### Required work
Reproduce word for word the stretch of the commentary on the 8th Assembly that opens with the words containing "This is another" and closes with "nation’s capital, Abuja.".

### Provided text

================

This is another right time to discuss the 8th Assembly within the construct of the last four years of democracy under our leaders. There are so many leaders in this contextual reporting of the last four years, for instance. The trouble still has been that though we have tried our best to discuss the fine points of federalism as our paradise lost, yet there has been too much of unitarism even in our journalism and analysis of our paralysis. Most publishers would like to fund national newspapers. They always hate regional newspapers and journals that would not reach the powerful political actors in Abuja. There will be no lead story for (page one) in the newsroom even in Lagos generally believed to be the economic capital of the West Coast of Africa if the Abuja bureau chief and his/her reporters have not filed stories from the nation’s capital, Abuja.

================

### Given material
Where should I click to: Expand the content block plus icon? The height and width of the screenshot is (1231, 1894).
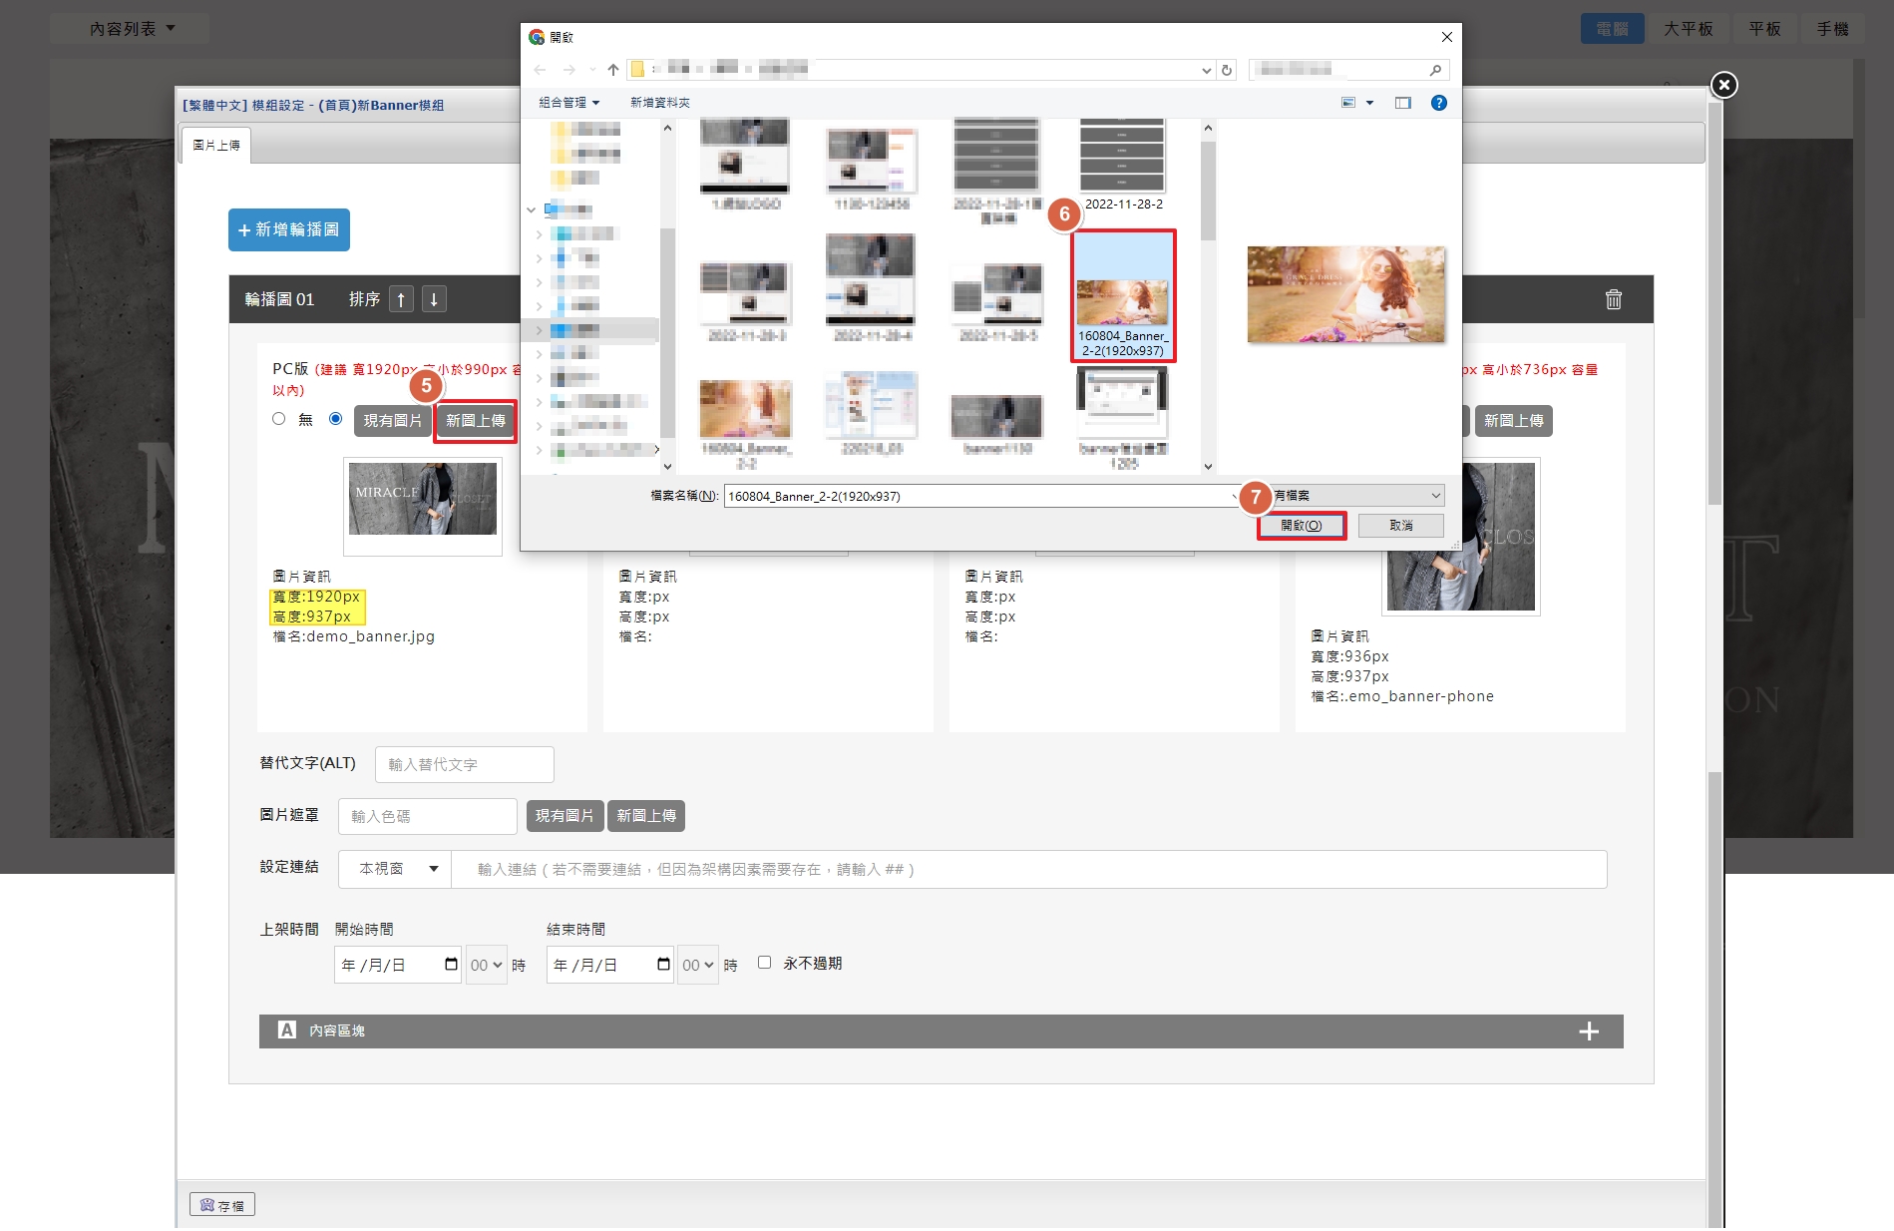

================

### Solution to this problem
This is another right time to discuss the 8th Assembly within the construct of the last four years of democracy under our leaders. There are so many leaders in this contextual reporting of the last four years, for instance. The trouble still has been that though we have tried our best to discuss the fine points of federalism as our paradise lost, yet there has been too much of unitarism even in our journalism and analysis of our paralysis. Most publishers would like to fund national newspapers. They always hate regional newspapers and journals that would not reach the powerful political actors in Abuja. There will be no lead story for (page one) in the newsroom even in Lagos generally believed to be the economic capital of the West Coast of Africa if the Abuja bureau chief and his/her reporters have not filed stories from the nation’s capital, Abuja.